John Allen (1937-2022) and Anatomy of LISP

When I began researching the history of LISP in 2005 [1], one of the first people I got in touch with was John Allen. Not only had he helped create Stanford LISP 1.6, written an influential book on the LISP language and its implementation (Anatomy of LISP), but also he and his wife, Ruth Davis, had organized (and funded!) the 1980 LISP conference [2] and founded The LISP Company, which produced TLC Lisp for Intel 8080- and 8086-based microcomputers. By the time I got in touch with him he was busy preparing a talk for another LISP conference [3], but told me:

in 1964 i got interested in lisp and wrote to mit. tim hart responded, sending the distribution tape and wished my luck. i needed it because the mit tape was for a machine related, but not identical, to the one i had at work. so to make a long story short, i got the tape converted and running.

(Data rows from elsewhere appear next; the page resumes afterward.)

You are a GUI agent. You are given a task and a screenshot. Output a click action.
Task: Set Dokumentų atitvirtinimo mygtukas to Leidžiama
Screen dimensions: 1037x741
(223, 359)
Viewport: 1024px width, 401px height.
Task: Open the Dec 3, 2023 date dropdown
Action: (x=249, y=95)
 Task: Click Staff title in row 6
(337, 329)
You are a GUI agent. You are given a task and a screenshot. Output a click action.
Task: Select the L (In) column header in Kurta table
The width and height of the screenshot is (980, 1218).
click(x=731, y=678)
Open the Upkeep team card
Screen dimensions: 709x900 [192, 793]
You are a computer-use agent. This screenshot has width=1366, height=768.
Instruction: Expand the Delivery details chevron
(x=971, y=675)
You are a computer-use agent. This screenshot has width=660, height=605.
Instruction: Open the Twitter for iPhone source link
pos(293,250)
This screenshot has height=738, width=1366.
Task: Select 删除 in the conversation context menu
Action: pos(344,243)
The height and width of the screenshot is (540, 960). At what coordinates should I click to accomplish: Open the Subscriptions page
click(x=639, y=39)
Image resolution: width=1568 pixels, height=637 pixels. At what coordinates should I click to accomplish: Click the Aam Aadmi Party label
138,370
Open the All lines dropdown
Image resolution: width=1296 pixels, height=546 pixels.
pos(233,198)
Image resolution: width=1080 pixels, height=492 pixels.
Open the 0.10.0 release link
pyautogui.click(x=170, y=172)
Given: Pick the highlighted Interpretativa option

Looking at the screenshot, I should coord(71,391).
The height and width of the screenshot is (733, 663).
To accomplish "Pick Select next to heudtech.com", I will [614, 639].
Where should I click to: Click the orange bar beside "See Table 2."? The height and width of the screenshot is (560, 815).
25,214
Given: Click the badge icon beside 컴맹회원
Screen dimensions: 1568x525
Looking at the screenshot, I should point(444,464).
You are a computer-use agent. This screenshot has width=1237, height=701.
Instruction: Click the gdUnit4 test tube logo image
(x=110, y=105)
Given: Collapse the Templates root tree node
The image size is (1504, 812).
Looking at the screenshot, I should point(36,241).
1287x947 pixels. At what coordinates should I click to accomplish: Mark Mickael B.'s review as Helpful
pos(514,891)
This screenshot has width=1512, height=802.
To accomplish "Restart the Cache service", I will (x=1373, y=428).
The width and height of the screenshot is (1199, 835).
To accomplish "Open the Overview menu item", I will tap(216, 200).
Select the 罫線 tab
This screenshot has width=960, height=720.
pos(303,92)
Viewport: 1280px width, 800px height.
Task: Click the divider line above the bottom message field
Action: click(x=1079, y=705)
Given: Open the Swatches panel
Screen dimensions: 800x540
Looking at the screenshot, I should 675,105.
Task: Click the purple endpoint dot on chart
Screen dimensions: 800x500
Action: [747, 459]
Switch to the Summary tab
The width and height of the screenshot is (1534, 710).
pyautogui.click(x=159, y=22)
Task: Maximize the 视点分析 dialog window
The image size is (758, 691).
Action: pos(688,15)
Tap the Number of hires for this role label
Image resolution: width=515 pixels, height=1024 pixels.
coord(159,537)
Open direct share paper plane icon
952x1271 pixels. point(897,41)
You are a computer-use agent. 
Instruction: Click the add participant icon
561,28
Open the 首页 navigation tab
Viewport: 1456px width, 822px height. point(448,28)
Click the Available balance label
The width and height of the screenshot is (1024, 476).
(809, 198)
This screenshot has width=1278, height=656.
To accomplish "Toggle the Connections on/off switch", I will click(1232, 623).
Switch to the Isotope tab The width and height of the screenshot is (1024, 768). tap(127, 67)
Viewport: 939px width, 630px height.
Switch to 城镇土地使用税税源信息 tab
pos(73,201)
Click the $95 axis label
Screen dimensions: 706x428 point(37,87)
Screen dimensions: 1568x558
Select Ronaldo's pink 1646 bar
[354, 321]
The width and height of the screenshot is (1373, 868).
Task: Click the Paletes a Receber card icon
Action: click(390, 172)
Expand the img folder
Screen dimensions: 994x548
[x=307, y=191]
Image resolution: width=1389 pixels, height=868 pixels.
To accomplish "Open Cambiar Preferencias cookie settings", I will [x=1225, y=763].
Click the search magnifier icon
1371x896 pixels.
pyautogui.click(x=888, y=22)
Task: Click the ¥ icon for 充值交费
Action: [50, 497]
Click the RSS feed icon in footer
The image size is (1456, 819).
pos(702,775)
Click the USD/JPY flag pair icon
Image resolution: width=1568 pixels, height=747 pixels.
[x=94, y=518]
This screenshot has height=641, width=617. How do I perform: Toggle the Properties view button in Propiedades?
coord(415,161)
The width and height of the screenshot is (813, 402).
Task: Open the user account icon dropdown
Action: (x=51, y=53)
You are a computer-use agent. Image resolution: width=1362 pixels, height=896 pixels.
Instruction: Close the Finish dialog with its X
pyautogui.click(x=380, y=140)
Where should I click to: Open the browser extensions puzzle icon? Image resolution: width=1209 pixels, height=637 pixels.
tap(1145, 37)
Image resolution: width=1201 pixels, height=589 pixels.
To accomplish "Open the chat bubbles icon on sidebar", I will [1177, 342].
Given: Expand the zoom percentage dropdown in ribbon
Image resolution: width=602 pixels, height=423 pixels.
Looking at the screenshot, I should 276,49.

what i have is a november 1964 listing of the tape’s contents. that includes the source card-images for lisp 1.5 plus the initial lisp library written in lisp. that includes bunches of test cases, the compiled compiler and other random crap. the listing does have some of my comments related to the conversion, but the original text is quite clear.

i was planning to bring it along when i go to stanford june 19-22, and would be willing to let someone scan it if desired. i’ve got other crap around in random piles, boxes, and “archives.”

I gave a 5-minute pitch at the conference for my LISP history project, but did not catch up with John. I tried to stay in touch with periodic emails, and ran into John and Ruth in person at John McCarthy’s 2012 Stanford memorial. But somehow we could never coordinate to scan his listing and other items from his “archives”.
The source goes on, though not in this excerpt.